A binary log cache is allocated for each client if the server supports any transactional storage engines and if the server has the binary log enabled (--log-bin option).
If you often use large, multiple-statement transactions, you can increase this cache size to get more performance.

max_binlog_cache_size
---------------------
If a multiple-statement transaction requires more than this many bytes of memory, the server generates a Multi-statement transaction required more than 'max_binlog_cache_size' bytes of storage error.
The minimum value is 4096.

max_binlog_size
---------------
If a write to the binary log causes the current log file size to exceed the value of this variable, the server rotates the binary logs(closes the current file and opens the next one).
The minimum value is 4096 bytes. The maximum and default value is 1GB.

expire_logs_days
----------------
The number of days for automatic binary log file removal. The default is 0, which means “no automatic removal.”
Possible removals happen at startup and when the binary log is flushed.

An example of usage of all of them:

##############
#REPLICATION
#############
log_bin            =  /var/mysql/log/binlog51/mysql-bin
relay-log        =  /var/mysql/log/relaylog/relay

expire_logs_days      = 30
max_binlog_size       = 500M
log-slave-updates      = 1
max_binlog_cache_size = 4294967295
sync_binlog              = 1    

#skip-slave-start
replicate-ignore-db=mysql

In this case what we have define is an automatic purge of the Binary logs after 30 days.
30 days is a safe window for the replication to happen, so there should not be any issue here in removing the binary logs.
Not always we are so lucky, and some time we have to clean up our disks to save space.

In this case is a good idea to set-up a procedure to perform checks against the slaves before performing a purge, you can do it by yourself
or trust one of the many script on the web, good starting point is Maatkit.

Now let us assume that for any reason you have purged a binary log from the master, and that the slave was not already there.

What will happen is that you will receive a very nice message from MySQL replication:
"Last_Error: Could not parse relay log event entry. The possible reasons are: the master's binary log is corrupted
(you can check this by running 'mysqlbinlog' on the binary log), the slave's relay log is corrupted (you can check this by running 'mysqlbinlog' on the relay log),
a network problem, or a bug in the master's or slave's MySQL code.
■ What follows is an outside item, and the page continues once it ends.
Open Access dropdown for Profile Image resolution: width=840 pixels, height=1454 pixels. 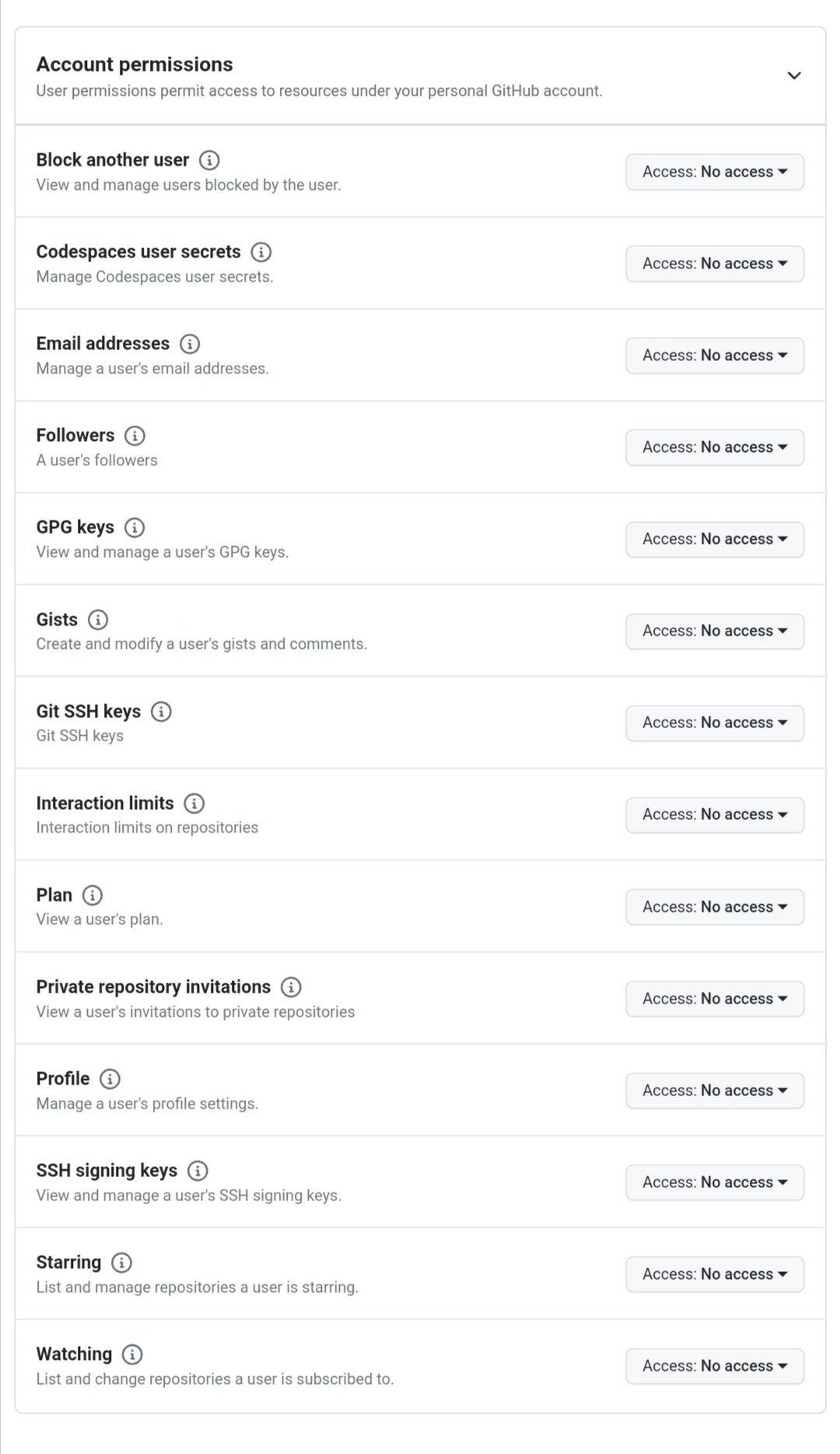pyautogui.click(x=714, y=1091)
If you want to check the master's binary log or slave's relay log, you will be able to
know their names by issuing 'SHOW SLAVE STATUS' on this slave."

Nothing unexpected ... you have deleted it with the PURGE so log not there anymore.
Assuming you have the backup of the purged binlog (as it should ALWAYS be), copy back the file(s), and edit the <binlog>.index file, adding the missed entry previously PURGED.

Then check if it sounds fine:

mysql> show binary logs;

It will show the added entry.

Well Nice ALL done !!!

Assuming from that we could restart the slave... So let us try.
What we will get is something frustrating:

...
100929 11:21:47 [Note] Slave SQL thread initialized, starting replication 
in log 'mysql-bin.002671' at position 1073741674, relay log './xxxxxxxxxxxx-relay-bin.000001' position: 4
100929 11:21:47 [Note] Slave I/O thread: connected to master This email address is being protected from spambots. You need JavaScript enabled to view it.:3306',
  replication started in log 'mysql-bin.002671' at position 1073741674
100929 11:21:47 [ERROR] Error reading packet from server: Could not find first log 
file name in binary log index file ( server_errno=1236)
100929 11:21:47 [ERROR] Got fatal error 1236: 'Could not find first log file name 
in binary log index file' from master when reading data from binary log
100929 11:21:47 [Note] Slave I/O thread exiting, read up to log 'mysql-bin.002671', position 1073741674
100929 11:22:08 [Note] Error reading relay log event: slave SQL thread was killed

Why this happens?

The situation seems a little bit confusing, right?
The MySQL server say that it CAN see them, but files are not valid for the replication process, so what is going on?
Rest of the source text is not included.